Honestly one thing I thought that might be confusing for you when reading the discussions is to differentiate between the fact that our bodies from the time of treatment are on the road to recovery (so in that sense we are 'getting better') and how we actually feel, which quite honestly for a lot of us was actually worse after diagnosis and treatment than before. The only thing which got better on me immediately following treatment was my breathing, and that because I got clot busters in my lungs so the clots were dissolved right away. But everything else in my body felt much, much worse for weeks if not months after.

You know, one idea that comes to my mind, is that perhaps you could ask whether there is any concern that he could have arterial clots in his legs? Just because you're mentioning the pain he has there along with very cold legs, and I know those things would be symptoms, but I don't honestly know much about arterial clotting so if the doctors said they aren't suspecting that, then I hope it's with good reason. But I would think that perhaps if he's showing strain on his left heart, then that too could be from arterial clots...Personally if it were my dad I would be concerned and asking more about this damage they've seen in his left heart. It's true that what PE causes is right heart damage, because IF the PE's affect the heart (and they don't always if the clots are small), they affect the chamber which is pumping blood to the lungs, which is the right side. The left side is pumping blood out to our body, so from my (admittedly limited) knowledge, I wouldn't think that his heart damage is necessarily related to his PE.

Personally I know that my body temperature was kind of all over the place. The first time I had PE I was insanely cold all the time, I've just gotten out of the hospital again a week ago with more clots, and I'm having major sweats kind of like what you describe your dad having. I tend to think our bodies are just very mixed up after an event like this, but of course you'd want to be sure that the doctors are making sure that he doesn't have an infection prior to assuming it's nothing important. My BP also ran very, very low for months, sometimes I'd go to get my INR checked and I'd set the monitors buzzing for having it so low.

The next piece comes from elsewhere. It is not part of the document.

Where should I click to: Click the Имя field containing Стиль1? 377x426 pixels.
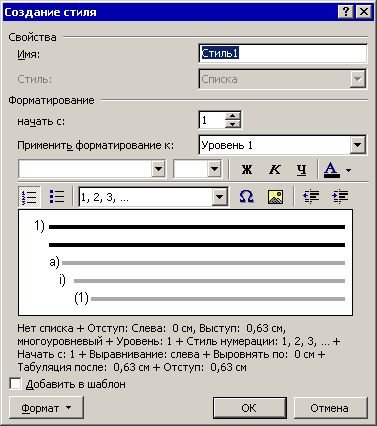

By the way, good on you for taking initiative to try to educate yourself about what your dad has going on and looking for some support. I think many family members don't think to do that, and your dad is in a situation where he does need a lot of support right now and you're in a good position to be able to advocate for him, try to push nurses and doctors to give you guys answers, and to find answers if they don't already have them. I hope that things will smooth out quickly for him and he'll be more himself soon.

Hi,

So many people feel pretty terrible for a while right after our PEs. Our bodies are a mess and I'm sure certain procedures performed, drugs and just the overall fatigue from such an event can make us feel bleh. For me, I had pain in my chest and back, which I had very little of prior to the diagnosis. I had a low grade temperature the entire time I was in the hospital with my PEs (7 days). I was very , very warm after my PEs, when I collapsed from them, and then while I was in the hospital. I kept asking nurses to turn up the AC in my room because I was so hot. Also, my Blood Pressure has been on the low end of normal ever since my PEs. I had right side heart damage and that took a while to resolve. So, personally, I think there's a lot that happens in your body when you have an event like this and it seems it would take a toll, even after diagnosis.

Hope you're taking care of yourself in all of this too.

Sorry to hear about your dad. Did you say his age?
Running six miles and having an enlarged heart seems different to me. But I'm a contractor not a medical person. Its does seem to me his irregular heartbeat may contribute to clotting.
The right heart pumps blood into the lungs ,so when the lungs are clogged with clots the right heart has to strain to force blood through them. That's why we have right heart problems. The left heart is something else.